In reality, the people who lead private equity firms are neither rapacious company killers nor daring risk-takers with a gift for growing jobs. They are professional investors trying to make as much money as possible from their portfolios.
But investors do not measure potential financial rewards in a vacuum. Risk is also part of the equation and private equity investors are particularly skilled at limiting their exposure.
Most private equity transactions are leveraged buyouts, and investors borrow as much as they can. Once a sale takes place, the new private equity owners often look for the first opportunity to recapitalize the company - borrowing more against the business to write themselves dividend checks.
Recapitalizations don’t happen all the time and, when they do, the scale of the payment depends on circumstances. But private equity managers certainly look for that opportunity. In years past, they boasted about investments that quickly returned all the capital originally risked in purchases. Sometimes it was a matter of months.

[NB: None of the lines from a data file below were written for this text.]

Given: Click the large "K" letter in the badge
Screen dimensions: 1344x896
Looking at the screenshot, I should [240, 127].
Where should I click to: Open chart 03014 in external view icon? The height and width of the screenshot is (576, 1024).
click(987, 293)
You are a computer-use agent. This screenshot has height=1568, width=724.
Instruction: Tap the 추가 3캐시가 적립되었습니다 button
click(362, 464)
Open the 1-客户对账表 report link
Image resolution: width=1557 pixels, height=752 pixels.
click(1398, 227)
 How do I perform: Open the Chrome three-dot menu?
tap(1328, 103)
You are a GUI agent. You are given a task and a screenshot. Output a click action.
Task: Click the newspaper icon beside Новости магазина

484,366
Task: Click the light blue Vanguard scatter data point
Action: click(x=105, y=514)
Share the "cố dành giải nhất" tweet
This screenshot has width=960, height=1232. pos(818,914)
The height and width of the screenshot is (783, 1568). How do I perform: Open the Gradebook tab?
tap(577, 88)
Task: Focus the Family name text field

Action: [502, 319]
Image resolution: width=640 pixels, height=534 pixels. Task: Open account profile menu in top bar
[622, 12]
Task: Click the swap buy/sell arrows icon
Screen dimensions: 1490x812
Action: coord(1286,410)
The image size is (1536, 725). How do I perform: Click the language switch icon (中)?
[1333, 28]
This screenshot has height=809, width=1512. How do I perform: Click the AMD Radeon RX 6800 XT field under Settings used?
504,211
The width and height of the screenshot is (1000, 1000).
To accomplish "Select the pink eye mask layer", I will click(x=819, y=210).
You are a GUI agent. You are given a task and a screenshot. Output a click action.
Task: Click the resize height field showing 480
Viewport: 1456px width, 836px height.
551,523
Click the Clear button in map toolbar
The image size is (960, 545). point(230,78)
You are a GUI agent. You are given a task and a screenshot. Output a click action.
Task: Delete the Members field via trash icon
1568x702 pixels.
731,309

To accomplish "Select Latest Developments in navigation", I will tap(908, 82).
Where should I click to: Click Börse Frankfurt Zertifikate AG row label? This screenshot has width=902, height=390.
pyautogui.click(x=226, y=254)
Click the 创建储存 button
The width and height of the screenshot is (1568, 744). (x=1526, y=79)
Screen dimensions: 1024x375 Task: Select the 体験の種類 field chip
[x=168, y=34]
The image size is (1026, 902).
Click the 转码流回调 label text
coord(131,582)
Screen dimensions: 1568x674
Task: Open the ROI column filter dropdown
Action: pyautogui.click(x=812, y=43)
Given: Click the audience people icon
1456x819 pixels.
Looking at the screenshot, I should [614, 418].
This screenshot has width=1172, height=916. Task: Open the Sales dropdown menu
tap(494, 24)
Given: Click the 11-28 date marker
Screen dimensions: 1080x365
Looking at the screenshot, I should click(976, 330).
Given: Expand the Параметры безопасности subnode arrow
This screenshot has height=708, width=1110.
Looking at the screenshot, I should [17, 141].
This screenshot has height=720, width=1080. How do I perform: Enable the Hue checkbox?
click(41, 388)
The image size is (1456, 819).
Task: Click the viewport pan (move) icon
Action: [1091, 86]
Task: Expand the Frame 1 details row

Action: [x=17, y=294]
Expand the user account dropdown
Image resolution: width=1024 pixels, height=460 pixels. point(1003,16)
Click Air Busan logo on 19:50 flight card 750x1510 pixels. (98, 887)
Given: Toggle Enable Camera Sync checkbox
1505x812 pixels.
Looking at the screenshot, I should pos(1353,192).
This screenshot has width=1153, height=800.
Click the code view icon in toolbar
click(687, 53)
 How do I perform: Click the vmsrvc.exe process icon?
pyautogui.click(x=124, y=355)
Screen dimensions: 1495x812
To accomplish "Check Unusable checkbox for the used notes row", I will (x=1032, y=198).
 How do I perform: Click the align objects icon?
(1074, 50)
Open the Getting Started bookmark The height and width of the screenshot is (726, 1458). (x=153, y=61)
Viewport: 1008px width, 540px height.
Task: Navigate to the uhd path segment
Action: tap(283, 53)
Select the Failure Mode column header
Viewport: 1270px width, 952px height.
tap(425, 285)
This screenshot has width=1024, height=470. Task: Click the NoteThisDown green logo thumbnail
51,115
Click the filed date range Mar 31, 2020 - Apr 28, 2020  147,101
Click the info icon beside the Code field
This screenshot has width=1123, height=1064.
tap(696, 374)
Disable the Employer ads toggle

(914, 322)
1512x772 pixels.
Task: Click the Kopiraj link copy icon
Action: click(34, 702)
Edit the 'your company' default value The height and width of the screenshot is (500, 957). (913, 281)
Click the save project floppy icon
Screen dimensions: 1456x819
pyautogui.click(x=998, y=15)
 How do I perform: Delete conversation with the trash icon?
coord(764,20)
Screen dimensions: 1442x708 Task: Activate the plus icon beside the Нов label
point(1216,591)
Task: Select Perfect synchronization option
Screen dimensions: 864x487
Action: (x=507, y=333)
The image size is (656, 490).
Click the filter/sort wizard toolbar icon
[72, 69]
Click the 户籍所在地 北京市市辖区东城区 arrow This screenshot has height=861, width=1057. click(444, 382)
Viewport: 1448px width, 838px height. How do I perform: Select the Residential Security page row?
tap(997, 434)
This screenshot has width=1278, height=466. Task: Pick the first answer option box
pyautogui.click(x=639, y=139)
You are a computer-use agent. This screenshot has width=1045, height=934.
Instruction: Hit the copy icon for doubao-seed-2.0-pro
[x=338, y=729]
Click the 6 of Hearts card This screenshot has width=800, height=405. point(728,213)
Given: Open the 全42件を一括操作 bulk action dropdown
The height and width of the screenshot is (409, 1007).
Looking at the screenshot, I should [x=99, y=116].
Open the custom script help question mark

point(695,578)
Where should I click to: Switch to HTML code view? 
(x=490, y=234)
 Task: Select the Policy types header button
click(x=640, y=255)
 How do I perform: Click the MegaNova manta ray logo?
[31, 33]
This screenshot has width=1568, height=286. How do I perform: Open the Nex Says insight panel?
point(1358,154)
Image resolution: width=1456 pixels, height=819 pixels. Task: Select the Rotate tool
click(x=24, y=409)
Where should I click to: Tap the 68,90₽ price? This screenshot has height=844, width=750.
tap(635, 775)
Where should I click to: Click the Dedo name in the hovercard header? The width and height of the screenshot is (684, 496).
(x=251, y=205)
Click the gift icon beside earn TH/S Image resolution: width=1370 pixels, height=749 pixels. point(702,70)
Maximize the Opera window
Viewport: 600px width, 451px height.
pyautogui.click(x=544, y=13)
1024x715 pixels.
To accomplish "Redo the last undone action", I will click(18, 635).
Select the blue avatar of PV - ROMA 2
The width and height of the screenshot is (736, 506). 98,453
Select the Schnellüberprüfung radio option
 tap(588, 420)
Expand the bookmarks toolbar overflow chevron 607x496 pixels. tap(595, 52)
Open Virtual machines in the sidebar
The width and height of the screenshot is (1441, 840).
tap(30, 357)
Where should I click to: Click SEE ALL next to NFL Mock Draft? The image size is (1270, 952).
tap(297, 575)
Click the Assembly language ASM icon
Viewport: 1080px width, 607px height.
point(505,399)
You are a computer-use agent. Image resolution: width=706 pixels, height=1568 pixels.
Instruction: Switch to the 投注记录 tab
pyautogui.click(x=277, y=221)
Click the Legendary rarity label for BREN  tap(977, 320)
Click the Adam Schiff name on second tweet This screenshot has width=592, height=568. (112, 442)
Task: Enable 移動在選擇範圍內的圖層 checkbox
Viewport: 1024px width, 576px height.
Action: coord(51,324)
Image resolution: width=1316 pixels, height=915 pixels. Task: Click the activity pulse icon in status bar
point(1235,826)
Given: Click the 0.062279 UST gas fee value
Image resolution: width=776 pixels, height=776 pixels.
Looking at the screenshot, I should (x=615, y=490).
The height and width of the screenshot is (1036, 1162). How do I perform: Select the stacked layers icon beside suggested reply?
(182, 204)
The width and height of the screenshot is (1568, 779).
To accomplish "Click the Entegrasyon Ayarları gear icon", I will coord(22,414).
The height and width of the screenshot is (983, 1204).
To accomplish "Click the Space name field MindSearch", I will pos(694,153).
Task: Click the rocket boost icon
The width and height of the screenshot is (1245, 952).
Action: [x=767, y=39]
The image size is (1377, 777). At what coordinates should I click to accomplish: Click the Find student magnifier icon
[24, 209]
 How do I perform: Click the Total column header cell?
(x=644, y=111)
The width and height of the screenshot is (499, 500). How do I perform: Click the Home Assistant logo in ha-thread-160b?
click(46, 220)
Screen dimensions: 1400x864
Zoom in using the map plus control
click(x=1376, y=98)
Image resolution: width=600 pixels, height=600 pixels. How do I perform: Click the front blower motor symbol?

So what about the businesses operating beneath all that debt? Contrary to campaign rhetoric, most private equity investments do not go bankrupt. The catch: Portfolio companies often pile up the kind of debts that remain manageable in good times but become a big problem when sunny forecasts don’t work out. Who pays the price then?
The Bain Capital record on this issue during the Romney era is spelled out in detail in “The Real Romney,’’ a book by Boston Globe reporters Michael Kranish and Scott Helman in stores today.
Overall, that record is mixed. Bain made piles of money, but at least 10 percent of its companies went bankrupt for a variety of reasons during the Romney era. Many others exited the portfolio with much more debt.
One of the most interesting business stories in “The Real Romney’’ isn’t about Bain Capital investments at all. It’s about Romney’s return to the consulting firm Bain & Co. in its darkest hour.